Real projects do not behave. People change their minds. Priorities shift on a Wednesday for reasons that made no sense on Monday. A blocker shows up that no plan saw coming. The more time you pour into perfecting the plan, the longer you go without the one thing that actually moves a project forward, which is a small result people can see and touch.

It is a bit like trying to draw the perfect map of a road you have never driven. You will get half the turns wrong, and you will only find out once the car is moving.
The plan is not the project. Movement is.

The embarrassingly small thing that works


So what does work?

Something almost too small to brag about.

Deliver one piece. Quickly. Low risk. Let people see it work.

Each small win buys a little trust, and trust, not velocity, is the real currency of any project. Momentum follows trust. Never the other way around.

Then you do it again. And again. And the belief in the outcome grows with every visible step.

You still adjust as you go. You still plan. But you plan enough to start, not enough to stall.
If you are leading your first project right now, here is the whole method, with no certification required:

  • Get clear on the mission before you get clear on the Gantt chart, because a precise plan toward a fuzzy goal is just expensive guessing.
  • Talk to the people who will actually do the work, early and often, instead of designing the perfect process in a room they are not in.
  • Pick one low-risk piece and ship it this week, so the team feels movement before it feels doubt.
  • Use the feedback from that small win to shape the next move, which is the part everyone calls "Agile" and almost nobody actually does.

Notice that none of this needs a framework. It needs a clear mission, a real conversation, and the courage to deliver something imperfect on purpose.

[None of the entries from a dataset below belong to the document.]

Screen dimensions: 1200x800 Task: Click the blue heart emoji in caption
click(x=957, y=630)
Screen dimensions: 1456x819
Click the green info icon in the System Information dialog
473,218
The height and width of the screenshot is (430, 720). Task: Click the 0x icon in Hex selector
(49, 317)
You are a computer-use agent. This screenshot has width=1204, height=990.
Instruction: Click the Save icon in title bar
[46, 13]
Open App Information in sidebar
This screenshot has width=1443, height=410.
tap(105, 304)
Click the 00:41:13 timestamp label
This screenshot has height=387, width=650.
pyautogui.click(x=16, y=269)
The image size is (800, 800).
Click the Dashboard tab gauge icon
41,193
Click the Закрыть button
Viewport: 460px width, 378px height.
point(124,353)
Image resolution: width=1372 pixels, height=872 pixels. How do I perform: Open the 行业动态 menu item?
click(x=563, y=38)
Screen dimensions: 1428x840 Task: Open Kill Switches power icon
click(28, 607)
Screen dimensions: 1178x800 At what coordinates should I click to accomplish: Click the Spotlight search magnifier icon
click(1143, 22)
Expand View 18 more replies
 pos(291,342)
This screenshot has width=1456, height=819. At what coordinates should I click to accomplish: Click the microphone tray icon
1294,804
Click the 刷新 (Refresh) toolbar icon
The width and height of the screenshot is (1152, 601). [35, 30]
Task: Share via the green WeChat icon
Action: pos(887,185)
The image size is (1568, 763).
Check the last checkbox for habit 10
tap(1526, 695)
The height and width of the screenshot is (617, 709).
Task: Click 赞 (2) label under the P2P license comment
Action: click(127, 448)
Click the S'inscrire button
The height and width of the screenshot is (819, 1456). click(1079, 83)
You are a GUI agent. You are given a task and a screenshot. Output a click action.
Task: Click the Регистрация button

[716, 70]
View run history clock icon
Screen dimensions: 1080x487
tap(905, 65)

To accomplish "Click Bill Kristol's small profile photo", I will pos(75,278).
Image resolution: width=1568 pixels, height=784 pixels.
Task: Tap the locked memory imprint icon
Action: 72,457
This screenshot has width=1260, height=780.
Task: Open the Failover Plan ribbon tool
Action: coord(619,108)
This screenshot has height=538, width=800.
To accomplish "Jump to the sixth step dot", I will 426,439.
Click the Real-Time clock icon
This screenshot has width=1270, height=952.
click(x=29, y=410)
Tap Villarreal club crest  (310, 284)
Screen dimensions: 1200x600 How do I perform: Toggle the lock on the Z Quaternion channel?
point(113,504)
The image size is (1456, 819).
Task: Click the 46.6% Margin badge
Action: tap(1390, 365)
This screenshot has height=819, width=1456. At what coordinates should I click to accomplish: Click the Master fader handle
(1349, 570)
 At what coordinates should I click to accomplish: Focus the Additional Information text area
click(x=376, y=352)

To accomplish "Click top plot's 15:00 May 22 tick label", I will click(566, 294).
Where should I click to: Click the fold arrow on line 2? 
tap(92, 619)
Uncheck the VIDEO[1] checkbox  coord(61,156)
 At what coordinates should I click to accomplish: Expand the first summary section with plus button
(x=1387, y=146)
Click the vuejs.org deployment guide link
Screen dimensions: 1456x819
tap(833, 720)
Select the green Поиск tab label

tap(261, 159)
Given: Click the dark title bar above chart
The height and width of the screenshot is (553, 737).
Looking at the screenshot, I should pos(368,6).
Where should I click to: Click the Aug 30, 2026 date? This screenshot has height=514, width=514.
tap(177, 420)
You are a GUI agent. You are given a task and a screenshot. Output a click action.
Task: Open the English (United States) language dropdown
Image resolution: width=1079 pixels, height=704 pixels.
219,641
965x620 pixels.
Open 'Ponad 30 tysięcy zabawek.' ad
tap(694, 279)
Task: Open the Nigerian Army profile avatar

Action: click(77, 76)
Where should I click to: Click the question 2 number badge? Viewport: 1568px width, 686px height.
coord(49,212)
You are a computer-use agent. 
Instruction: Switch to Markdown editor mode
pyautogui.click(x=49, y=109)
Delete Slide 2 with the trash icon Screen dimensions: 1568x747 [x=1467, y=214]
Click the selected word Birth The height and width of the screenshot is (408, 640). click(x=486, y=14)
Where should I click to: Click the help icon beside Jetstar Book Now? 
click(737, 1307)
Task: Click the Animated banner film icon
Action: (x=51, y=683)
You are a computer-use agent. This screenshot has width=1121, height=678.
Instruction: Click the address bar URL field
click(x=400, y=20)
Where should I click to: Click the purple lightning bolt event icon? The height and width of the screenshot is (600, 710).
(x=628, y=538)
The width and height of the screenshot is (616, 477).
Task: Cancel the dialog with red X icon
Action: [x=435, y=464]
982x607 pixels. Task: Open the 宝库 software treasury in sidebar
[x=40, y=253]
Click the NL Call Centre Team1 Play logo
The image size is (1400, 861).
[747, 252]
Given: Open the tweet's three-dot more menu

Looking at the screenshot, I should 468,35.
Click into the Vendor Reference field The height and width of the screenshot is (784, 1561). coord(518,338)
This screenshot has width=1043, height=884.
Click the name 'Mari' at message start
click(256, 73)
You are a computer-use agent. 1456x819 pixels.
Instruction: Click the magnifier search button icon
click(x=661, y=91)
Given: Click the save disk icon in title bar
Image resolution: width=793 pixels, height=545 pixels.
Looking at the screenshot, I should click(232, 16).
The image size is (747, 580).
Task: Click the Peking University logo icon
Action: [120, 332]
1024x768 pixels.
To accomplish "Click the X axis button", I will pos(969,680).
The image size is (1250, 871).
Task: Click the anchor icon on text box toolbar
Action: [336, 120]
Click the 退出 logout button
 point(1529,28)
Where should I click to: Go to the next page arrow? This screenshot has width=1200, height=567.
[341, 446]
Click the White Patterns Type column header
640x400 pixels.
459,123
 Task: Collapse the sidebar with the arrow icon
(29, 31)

Before you blame the manifesto


When Agile does not work, it is tempting to say "Agile is not a good fit for us" or "Agile failed in our organization."

Most of the time, that is not what happened. We failed to understand it.

We wanted the benefits without the mindset. The outcomes without the culture. The speed without the trust. So we took something light and flexible and slowly turned it back into the rigid system it was built to replace.

We added roles, rules, rituals, and reports. We tried to measure creativity with a velocity chart. We swapped real collaboration for a standup script that everyone recites while staring at their shoes. And then we wondered why teams felt burned out and disconnected.

If Agile is not working on your team, the problem is probably not the manifesto.

It is the mirror (yes, you got it). That is harder to hear than "the framework was wrong," because a framework you can swap. A mirror you have to face.

And facing it is cheaper than it sounds. It does not mean firing the coaches or canceling every ceremony. It means asking, honestly, which of those rituals still creates trust and which ones only create the appearance of work. Keep the first kind. Quietly retire the second.

The way out is the same size as the way in


The good news hiding in all of this is that the fix is small. The same size as the original idea.

You do not need a new methodology. You do not need another certificate on the wall. You need a clear mission, an honest conversation with the people doing the work, and one low-risk piece you can deliver before the end of the week instead of the end of the quarter.

Pick the small thing. Ship it. Earn the trust. Repeat.

And the next time someone in the room says "we need to be more Agile," it is worth pausing and asking what they actually mean.

Do they want the team to learn faster? Or do they just want it to move faster?

Because those are two very different projects.
And only one of them tends to arrive.